(YOUR INSTRUCTIONS) Keep only the lines of the listing that include the word "Image", and copy them.

**** DATASET CONTENT

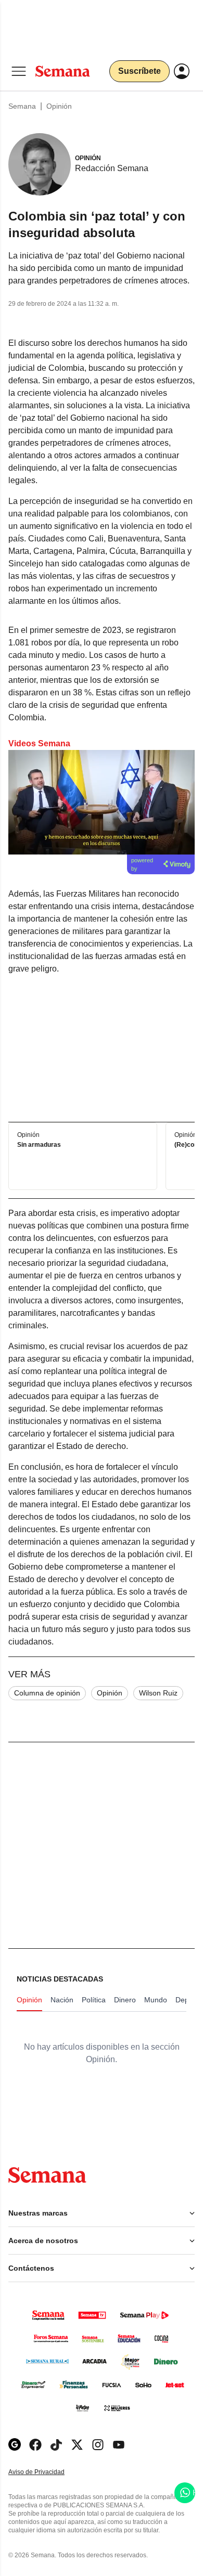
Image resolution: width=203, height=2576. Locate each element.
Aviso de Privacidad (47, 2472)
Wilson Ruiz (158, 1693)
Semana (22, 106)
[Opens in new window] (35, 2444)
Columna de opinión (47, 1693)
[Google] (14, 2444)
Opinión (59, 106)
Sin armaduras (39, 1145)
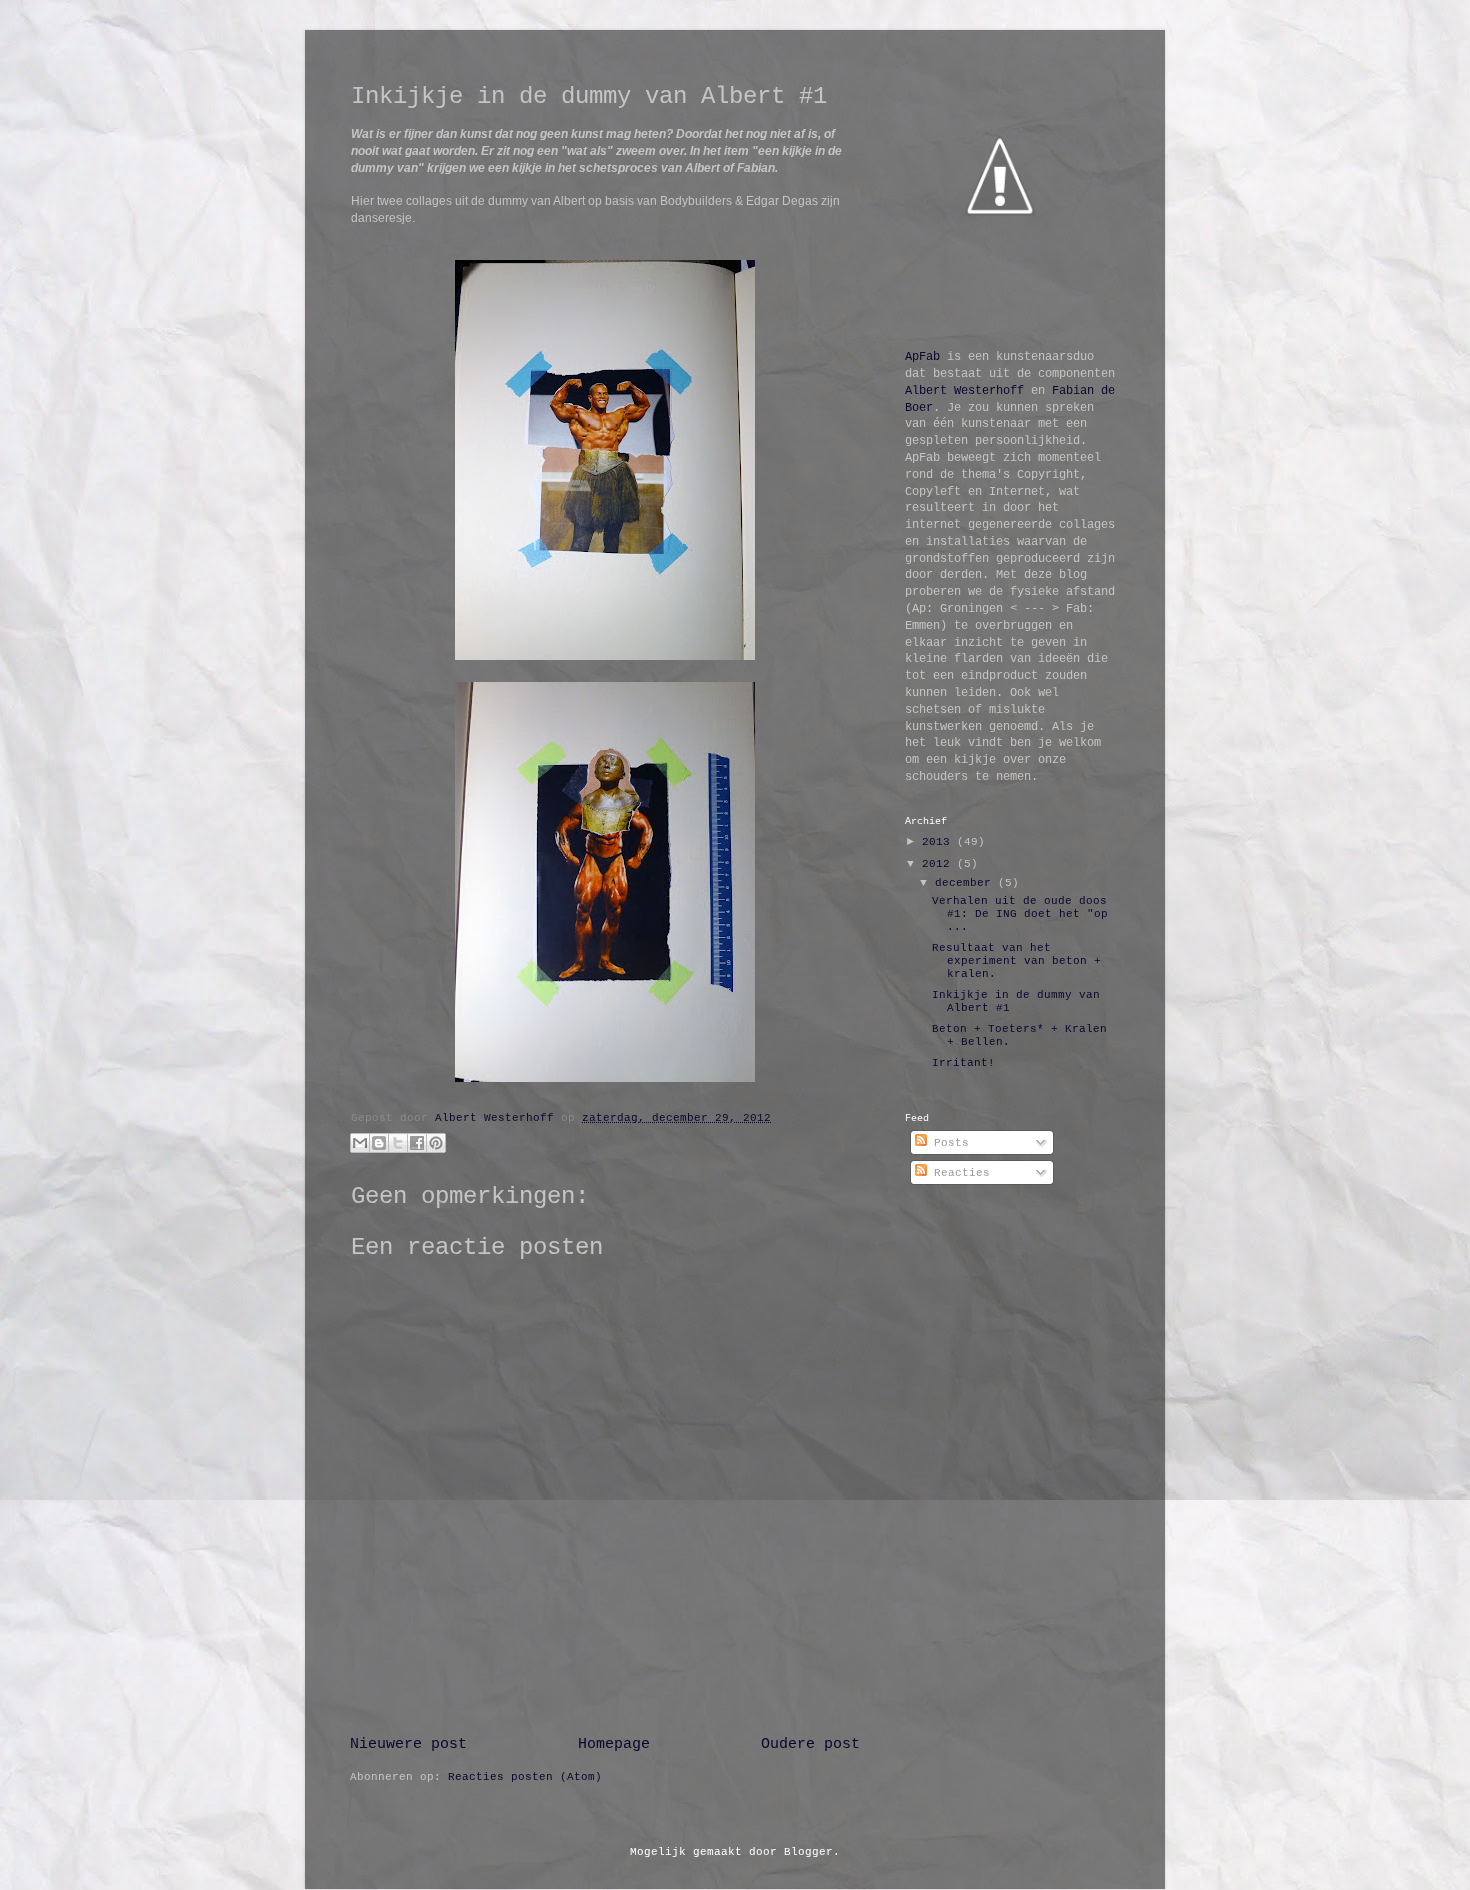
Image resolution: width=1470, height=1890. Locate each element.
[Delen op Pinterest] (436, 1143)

********

(SOLUTION FOR THIS EXERCISE)
Image resolution: width=203, height=2576. Locate each element.
Image resolution: width=1470, height=1890. Locate each element.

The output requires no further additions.